In one respect the 600 was decidedly unconventional: its transmission was a unique continuously variable (CVT) design that comprised an arrangement of pulleys connected by flexible drive belts with a V-shaped cross-section. Each pulley was in two halves with cone-shaped opposing faces. Actuators pushed the faces together to increase the effective diameter of the pulley, or allowed them to move apart to reduce the effective diameter. The pulleys at either end of the drive belt were synchronised to move in opposite directions, to maintain the correct tension on the belt and allow road speed to vary while the engine remained within its optimum RPM range. A centrifugal clutch facilitated starting and stopping.

On the 600, there were two pairs of pulleys and two drive belts, one for each rear half-axle and wheel. The pulley actuators were controlled by centrifugal weights and the inlet manifold vacuum pressure, which was in turn determined by pressure on the accelerator pedal. A dashboard mounted switch reversed the direction of the vacuum pressure to allow for engine braking on steep descents.

The ‘gear lever’ was a simple forward / reverse selector and the car was theoretically able to travel as quickly in reverse as it could going forwards. The transmission, called Variomatic, was designed by Hubert van Doorne, who founded DAF with his brother, Wim. It was robust and required no lubrication or other regular maintenance.

DAF Variomatic CVT (c) dafownersclub.co.uk

When the 600 was launched, DAF claimed that the belts had been tested to last at least 80,000 km (50,000 miles). They would, however, eventually stretch a little in use and if this happened, the direction indicator light would illuminate continuously as a warning. An adjuster lug was provided beneath the rear bumper and the owner or mechanic would simply tighten the lug with a spanner until the light was extinguished to restore the correct tension. Surprisingly, the belts and pulleys were exposed to the elements beneath the car, but DAF claimed that stones, mud or other detritus would simply be thrown off the moving parts.

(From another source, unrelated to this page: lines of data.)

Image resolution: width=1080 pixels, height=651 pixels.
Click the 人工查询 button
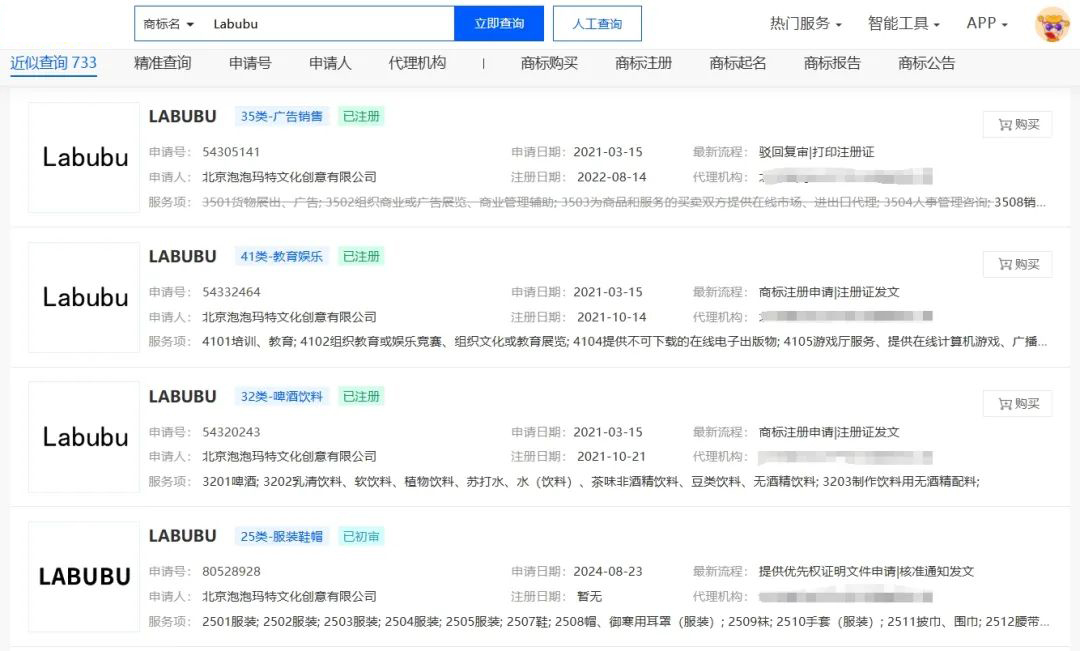pyautogui.click(x=597, y=24)
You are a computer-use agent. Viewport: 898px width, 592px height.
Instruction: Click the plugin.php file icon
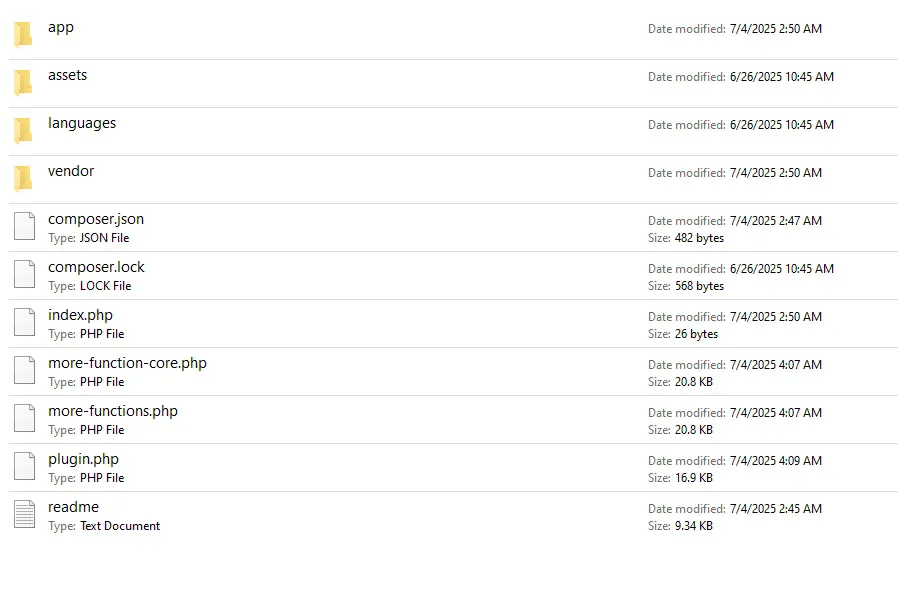(x=24, y=466)
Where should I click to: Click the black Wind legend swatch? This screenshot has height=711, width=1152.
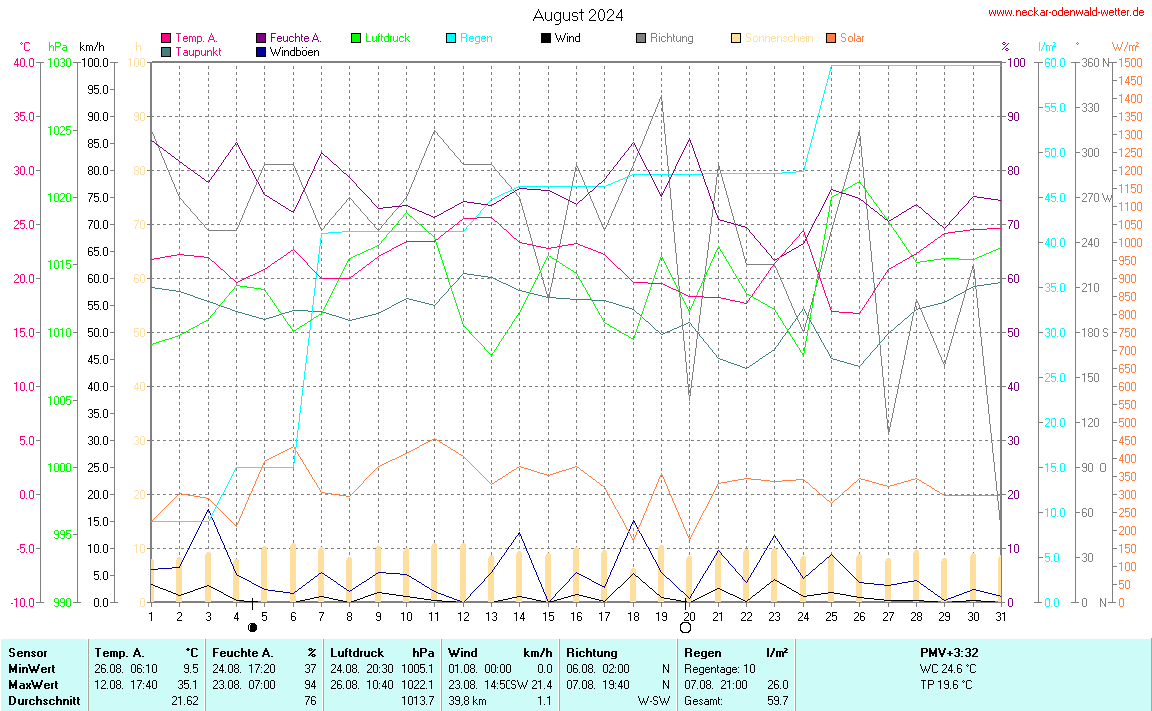(545, 38)
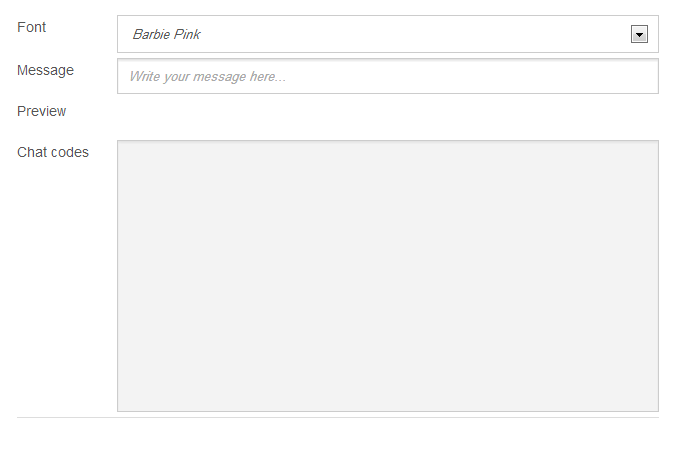Click the top edge of Chat codes box
Viewport: 685px width, 458px height.
[x=387, y=141]
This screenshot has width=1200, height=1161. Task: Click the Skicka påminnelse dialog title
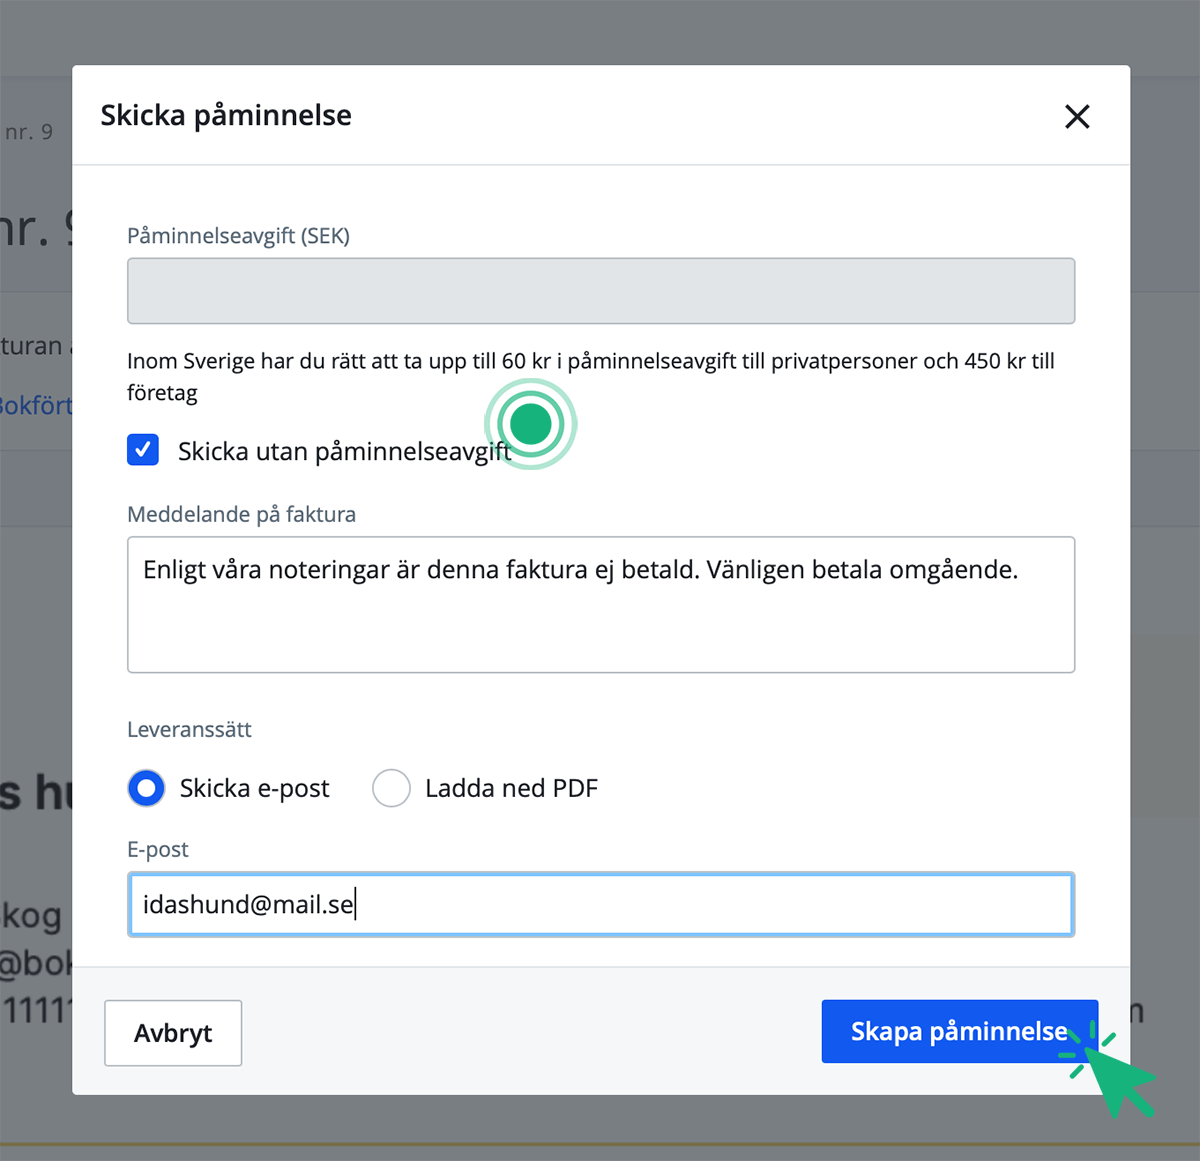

In 1961 the 600 was joined by a new model, the Daffodil, with a mildly updated and more angular bodystyle and a larger 746cc engine producing 30 bhp (22 kW). This reduced the 0 to 60 mph (97 km/h) time to 29 seconds and increased the top speed to 65 mph (105 km/h). A de-contented version of the Daffodil called the 750 was sold on the home market for two years before it and the 600 were discontinued. The Daffodil was sold in some markets as the 30 and renamed 31 and 32 in 1963 and 1965 respectively as it was mildly updated.

1966 saw the introduction of what would become the definitive DAF bodystyle, the 44. Although still a small car, it was usefully larger than the Daffodil, roughly 200mm (8”) longer in wheelbase and overall length than the older model. Giovanni Michelotti had been commissioned to style the new car and produced a neat and contemporary design with slim pillars and a distinctive clamshell bonnet that blended neatly into an indented waistline. In addition to the notchback saloon, there was also a three-door estate model called the Stationcar or Combi.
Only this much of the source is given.